#### Text section:
- Opening Delimiter -

Caitlin Howell

Abstract:

Over millions of years, nature has developed elegant solutions to a wide variety of challenges. Thanks in part to recent advances in materials science, we are now at a point where we can replicate and even improve upon these solutions, using them to solve human problems. Ongoing work in the Howell group at the University of Maine has been dedicated to designing bio-inspired solutions to issues associated with controlling the interactions of biological systems with abiotic surfaces. In one application, liquid-infused surfaces inspired Nepenthes pitcher plant can be used to resist adhesion by bacteria on medical devices such as urinary catheters. A similar liquid-coating strategy can be used to reduce fouling and blockage of water purification membranes and even assist in the capture and analysis of airborne pathogens. Bio-inspired liquid surfaces can also be made on paper, a sustainable resource and staple industry of Maine, permitting a new approach to liquid sample handling that use origami folds to create functionality. Finally, Maine industrial paper-making technology can be used mass-produce surface structures that make biological system-handling approaches such as microfluidics commercially viable. The use of bio-inspired strategies to solve human problems—particularly those of biological interactions with surfaces—is a new and growing area of investigation with significant potential for creative innovation across the fields of industry and medicine.

- Closing Delimiter -

#### Information provided:
- Opening Delimiter -

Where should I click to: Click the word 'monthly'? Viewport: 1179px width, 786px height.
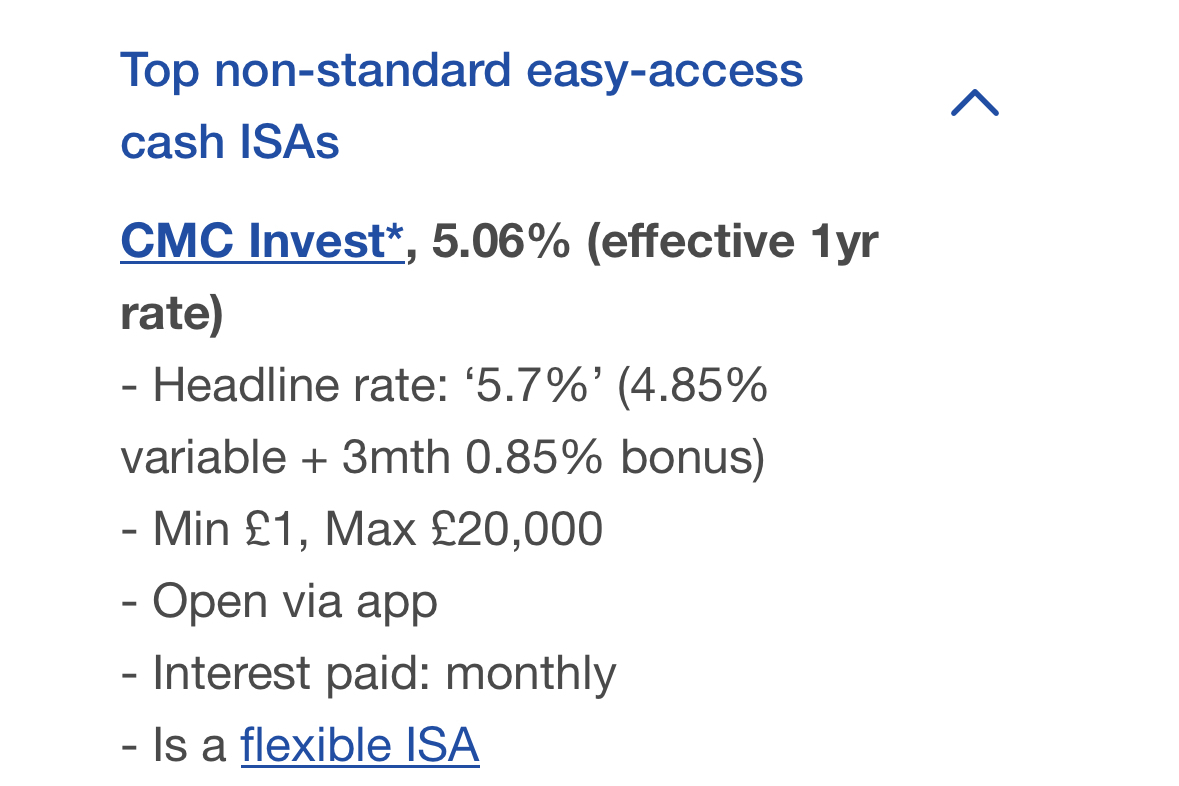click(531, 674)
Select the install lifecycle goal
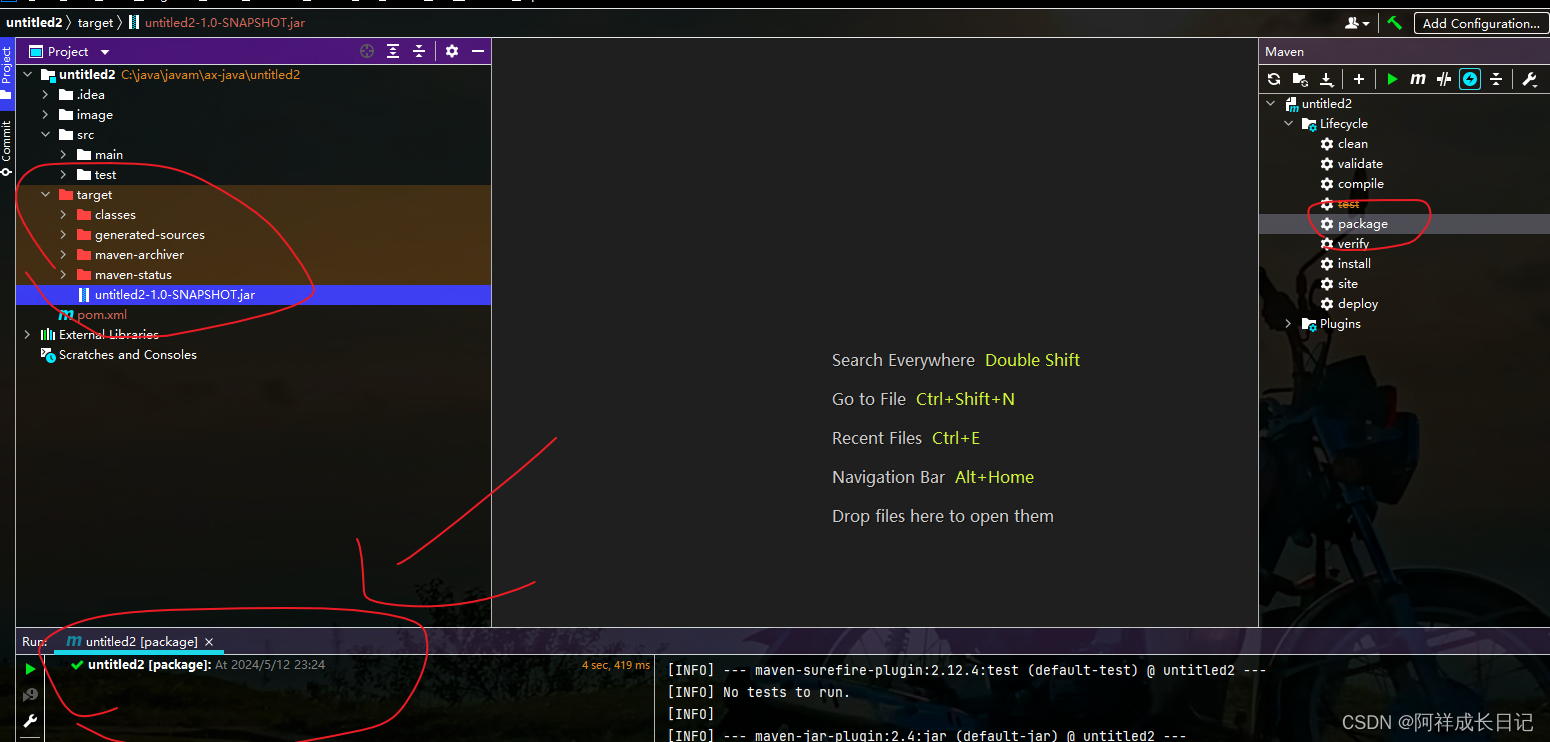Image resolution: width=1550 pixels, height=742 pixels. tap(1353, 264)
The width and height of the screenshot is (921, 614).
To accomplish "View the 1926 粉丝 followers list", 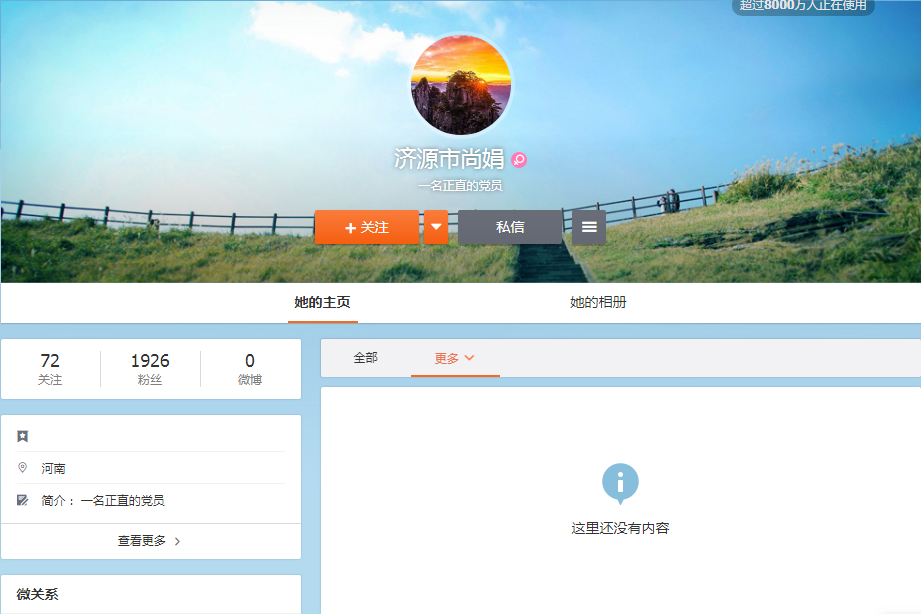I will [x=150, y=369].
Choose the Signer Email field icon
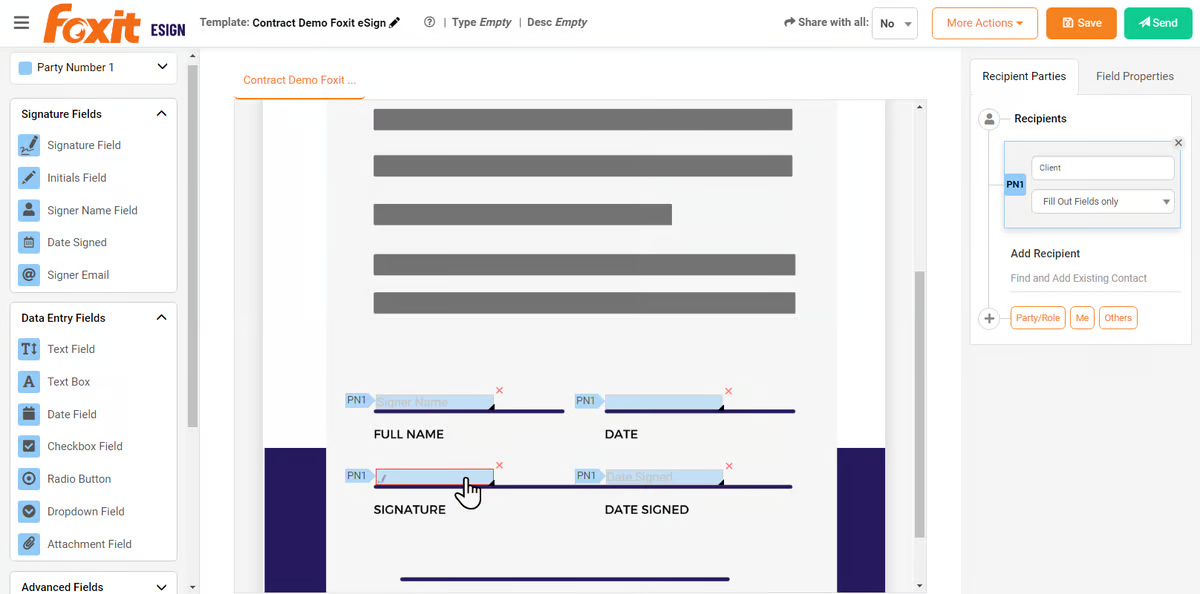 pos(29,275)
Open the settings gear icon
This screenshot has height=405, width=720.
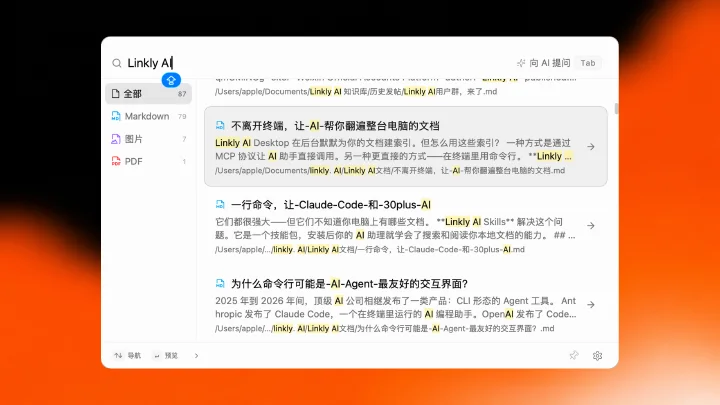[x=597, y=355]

- Closing Delimiter -
- Opening Delimiter -

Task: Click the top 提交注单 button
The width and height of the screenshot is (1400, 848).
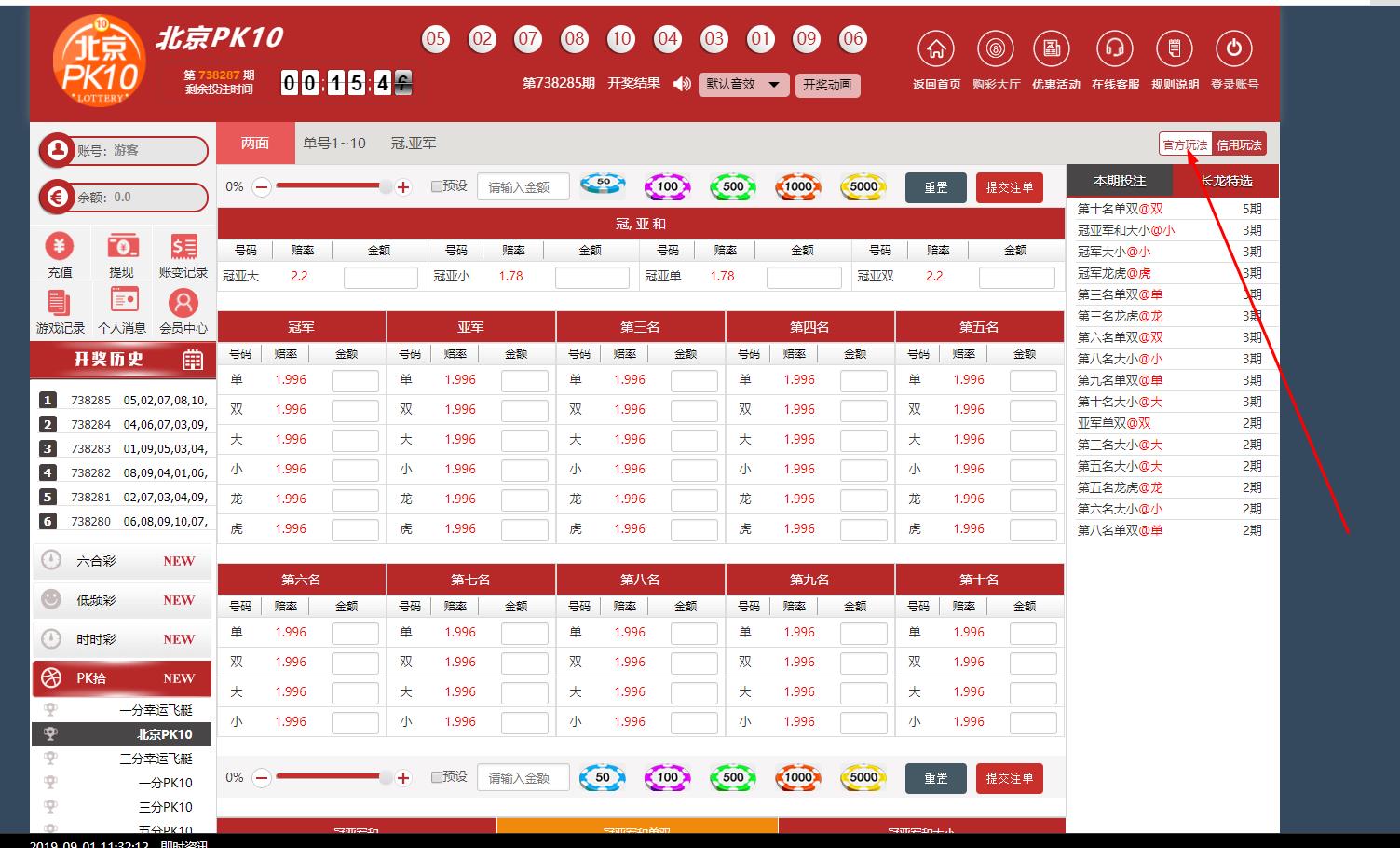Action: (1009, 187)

- Closing Delimiter -
- Opening Delimiter -

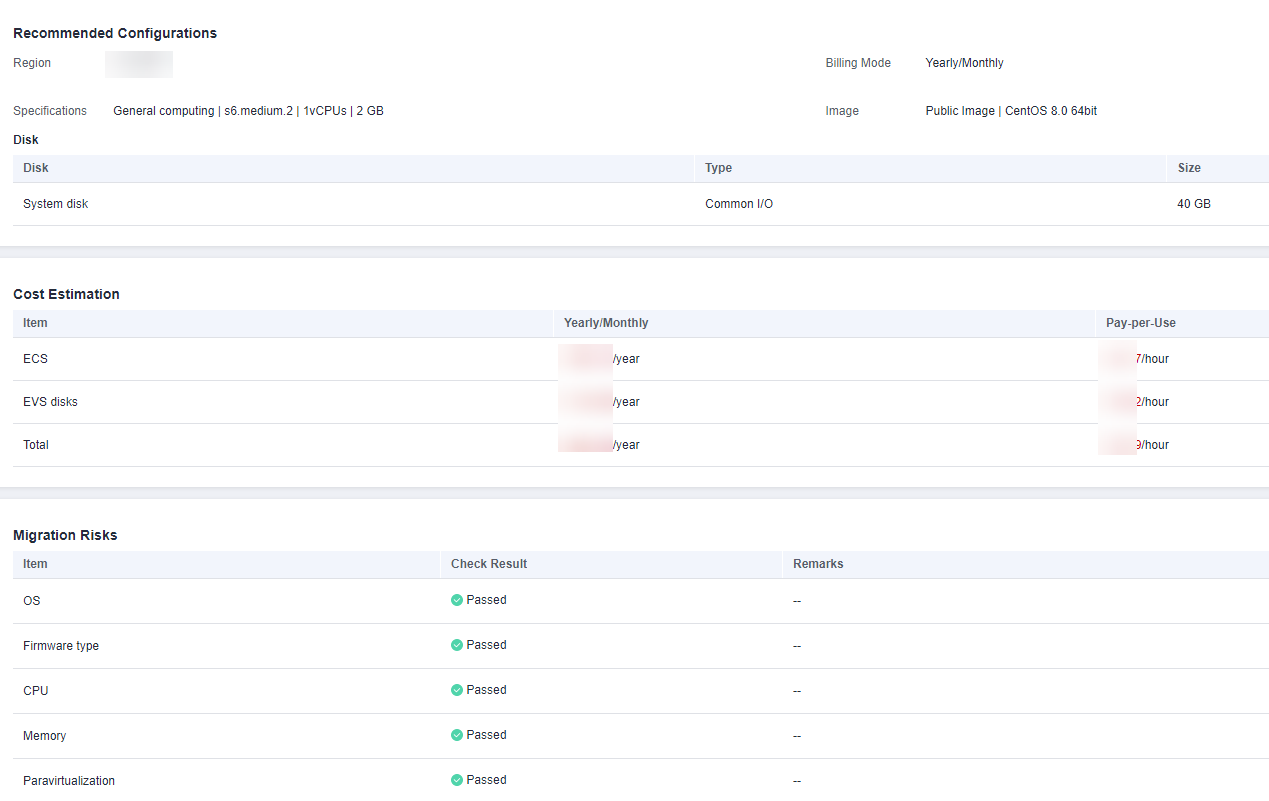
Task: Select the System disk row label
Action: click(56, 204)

- Closing Delimiter -

#### Task item A:
List every use that the abstract on bio-inspired surfaces gives for liquid-infused surfaces or liquid coatings.
#### Task item B:
Carry on the abstract on bio-inspired surfaces from its final sentence.
The rows are separate material and are unrelated to the abstract on bio-inspired surfaces.

#### Expected output A:
- Resisting bacterial adhesion on medical devices such as urinary catheters
- Reducing fouling and blockage of water purification membranes
- Assisting in the capture and analysis of airborne pathogens
- Handling liquid samples on paper, using origami folds to create functionality

#### Expected output B:
Short bio:

Caitlin Howell is an Associate Professor of Biomedical Engineering at the University of Maine. She earned her PhD in Physical Chemistry from Heidelberg University, Germany, studying the organization and orientation of biological molecules and cells at abiotic surfaces using spectroscopic techniques. She then completed a postdoc as a Technology Development Fellow at the Wyss Institute for Biologically Inspired Engineering at Harvard University where she designed and tested bio-inspired surfaces for use in industry and medicine and worked toward moving those technologies to market. Her current research focus is on the development of new surface-based strategies for controlling biological systems at interfaces.